Records shown

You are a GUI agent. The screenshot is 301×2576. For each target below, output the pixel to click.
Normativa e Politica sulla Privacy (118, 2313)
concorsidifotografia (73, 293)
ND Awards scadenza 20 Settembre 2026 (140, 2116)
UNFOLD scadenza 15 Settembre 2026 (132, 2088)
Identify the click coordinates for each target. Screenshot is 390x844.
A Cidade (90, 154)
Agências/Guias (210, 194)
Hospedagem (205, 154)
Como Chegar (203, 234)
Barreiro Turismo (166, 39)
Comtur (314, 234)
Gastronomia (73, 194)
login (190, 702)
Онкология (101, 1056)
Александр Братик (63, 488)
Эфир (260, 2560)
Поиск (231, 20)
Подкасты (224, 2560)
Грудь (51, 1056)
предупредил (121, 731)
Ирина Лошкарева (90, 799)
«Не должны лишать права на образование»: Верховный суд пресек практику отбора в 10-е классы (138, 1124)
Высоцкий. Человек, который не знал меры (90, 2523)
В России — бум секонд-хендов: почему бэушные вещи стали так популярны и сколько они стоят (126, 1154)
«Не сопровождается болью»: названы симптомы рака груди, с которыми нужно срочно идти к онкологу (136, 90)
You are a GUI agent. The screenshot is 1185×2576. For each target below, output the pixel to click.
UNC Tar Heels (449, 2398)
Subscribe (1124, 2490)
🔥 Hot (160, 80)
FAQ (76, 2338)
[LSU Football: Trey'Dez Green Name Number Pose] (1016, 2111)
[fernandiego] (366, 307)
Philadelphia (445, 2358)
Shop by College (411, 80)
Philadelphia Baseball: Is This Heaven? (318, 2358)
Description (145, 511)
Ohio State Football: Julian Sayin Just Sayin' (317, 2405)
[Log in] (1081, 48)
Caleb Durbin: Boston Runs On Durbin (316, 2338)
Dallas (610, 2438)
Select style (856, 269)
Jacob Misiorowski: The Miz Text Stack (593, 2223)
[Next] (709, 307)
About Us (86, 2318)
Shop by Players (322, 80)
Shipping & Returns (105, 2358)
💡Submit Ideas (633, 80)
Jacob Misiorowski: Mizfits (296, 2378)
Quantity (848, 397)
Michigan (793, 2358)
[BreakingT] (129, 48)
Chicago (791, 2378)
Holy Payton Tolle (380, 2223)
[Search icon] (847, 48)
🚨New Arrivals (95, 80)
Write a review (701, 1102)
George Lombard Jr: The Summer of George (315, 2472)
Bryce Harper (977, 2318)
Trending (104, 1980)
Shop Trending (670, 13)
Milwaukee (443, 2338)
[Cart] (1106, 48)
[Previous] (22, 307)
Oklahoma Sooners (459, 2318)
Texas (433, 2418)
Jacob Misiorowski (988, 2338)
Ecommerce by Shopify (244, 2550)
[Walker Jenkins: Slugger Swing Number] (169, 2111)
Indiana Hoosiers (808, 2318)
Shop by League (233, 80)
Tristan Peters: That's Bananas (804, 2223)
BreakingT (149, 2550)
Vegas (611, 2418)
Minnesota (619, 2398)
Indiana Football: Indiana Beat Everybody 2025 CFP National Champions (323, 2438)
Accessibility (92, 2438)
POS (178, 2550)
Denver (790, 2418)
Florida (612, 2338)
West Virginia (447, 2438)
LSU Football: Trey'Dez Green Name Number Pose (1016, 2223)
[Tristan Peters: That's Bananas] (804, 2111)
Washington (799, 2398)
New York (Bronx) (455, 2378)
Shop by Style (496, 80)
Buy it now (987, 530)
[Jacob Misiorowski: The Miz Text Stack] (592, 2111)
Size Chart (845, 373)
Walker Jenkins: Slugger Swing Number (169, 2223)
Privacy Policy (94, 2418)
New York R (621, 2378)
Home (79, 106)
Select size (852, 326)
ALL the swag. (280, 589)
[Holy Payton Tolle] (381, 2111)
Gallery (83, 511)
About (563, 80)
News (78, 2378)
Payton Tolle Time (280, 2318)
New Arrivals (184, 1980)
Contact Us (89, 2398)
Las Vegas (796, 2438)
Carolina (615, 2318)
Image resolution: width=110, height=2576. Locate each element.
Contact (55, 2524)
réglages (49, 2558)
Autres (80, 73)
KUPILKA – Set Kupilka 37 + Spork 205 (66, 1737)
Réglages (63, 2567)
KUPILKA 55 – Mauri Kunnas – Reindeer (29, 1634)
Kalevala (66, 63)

Assignment
Retype all of the records above without a single alteration.

Reply
You are a GUI agent. The screenshot is 301×2576. For each target below, output the pixel to click.
Normativa e Politica sulla Privacy (118, 2313)
concorsidifotografia (73, 293)
ND Awards scadenza 20 Settembre 2026 (140, 2116)
UNFOLD scadenza 15 Settembre 2026 (132, 2088)
Identify the click coordinates for each target. Screenshot is 390x844.
A Cidade (90, 154)
Agências/Guias (210, 194)
Hospedagem (205, 154)
Como Chegar (203, 234)
Barreiro Turismo (166, 39)
Comtur (314, 234)
Gastronomia (73, 194)
login (190, 702)
Онкология (101, 1056)
Александр Братик (63, 488)
Эфир (260, 2560)
Поиск (231, 20)
Подкасты (224, 2560)
Грудь (51, 1056)
предупредил (121, 731)
Ирина Лошкарева (90, 799)
«Не должны лишать права на образование»: Верховный суд пресек практику отбора в 10-е классы (138, 1124)
Высоцкий. Человек, который не знал меры (90, 2523)
В России — бум секонд-хендов: почему бэушные вещи стали так популярны и сколько они стоят (126, 1154)
«Не сопровождается болью»: названы симптомы рака груди, с которыми нужно срочно идти к онкологу (136, 90)
You are a GUI agent. The screenshot is 1185×2576. For each target below, output the pixel to click.
UNC Tar Heels (449, 2398)
Subscribe (1124, 2490)
🔥 Hot (160, 80)
FAQ (76, 2338)
[LSU Football: Trey'Dez Green Name Number Pose] (1016, 2111)
[fernandiego] (366, 307)
Philadelphia (445, 2358)
Shop by College (411, 80)
Philadelphia Baseball: Is This Heaven? (318, 2358)
Description (145, 511)
Ohio State Football: Julian Sayin Just Sayin' (317, 2405)
[Log in] (1081, 48)
Caleb Durbin: Boston Runs On Durbin (316, 2338)
Dallas (610, 2438)
Select style (856, 269)
Jacob Misiorowski: The Miz Text Stack (593, 2223)
[Next] (709, 307)
About Us (86, 2318)
Shop by Players (322, 80)
Shipping & Returns (105, 2358)
💡Submit Ideas (633, 80)
Jacob Misiorowski: Mizfits (296, 2378)
Quantity (848, 397)
Michigan (793, 2358)
[BreakingT] (129, 48)
Chicago (791, 2378)
Holy Payton Tolle (380, 2223)
[Search icon] (847, 48)
🚨New Arrivals (95, 80)
Write a review (701, 1102)
George Lombard Jr: The Summer of George (315, 2472)
Bryce Harper (977, 2318)
Trending (104, 1980)
Shop Trending (670, 13)
Milwaukee (443, 2338)
[Cart] (1106, 48)
[Previous] (22, 307)
Oklahoma Sooners (459, 2318)
Texas (433, 2418)
Jacob Misiorowski (988, 2338)
Ecommerce by Shopify (244, 2550)
[Walker Jenkins: Slugger Swing Number] (169, 2111)
Indiana Hoosiers (808, 2318)
Shop by League (233, 80)
Tristan Peters: That's Bananas (804, 2223)
BreakingT (149, 2550)
Vegas (611, 2418)
Minnesota (619, 2398)
Indiana Football: Indiana Beat Everybody 2025 CFP National Champions (323, 2438)
Accessibility (92, 2438)
POS (178, 2550)
Denver (790, 2418)
Florida (612, 2338)
West Virginia (447, 2438)
LSU Football: Trey'Dez Green Name Number Pose (1016, 2223)
[Tristan Peters: That's Bananas] (804, 2111)
Washington (799, 2398)
New York (Bronx) (455, 2378)
Shop by Style (496, 80)
Buy it now (987, 530)
[Jacob Misiorowski: The Miz Text Stack] (592, 2111)
Size Chart (845, 373)
Walker Jenkins: Slugger Swing Number (169, 2223)
Privacy Policy (94, 2418)
New York R (621, 2378)
Home (79, 106)
Select size (852, 326)
ALL the swag. (280, 589)
[Holy Payton Tolle] (381, 2111)
Gallery (83, 511)
About (563, 80)
News (78, 2378)
Payton Tolle Time (280, 2318)
New Arrivals (184, 1980)
Contact Us (89, 2398)
Las Vegas (796, 2438)
Carolina (615, 2318)
Image resolution: width=110, height=2576. Locate each element.
Contact (55, 2524)
réglages (49, 2558)
Autres (80, 73)
KUPILKA – Set Kupilka 37 + Spork 205 (66, 1737)
Réglages (63, 2567)
KUPILKA 55 – Mauri Kunnas – Reindeer (29, 1634)
Kalevala (66, 63)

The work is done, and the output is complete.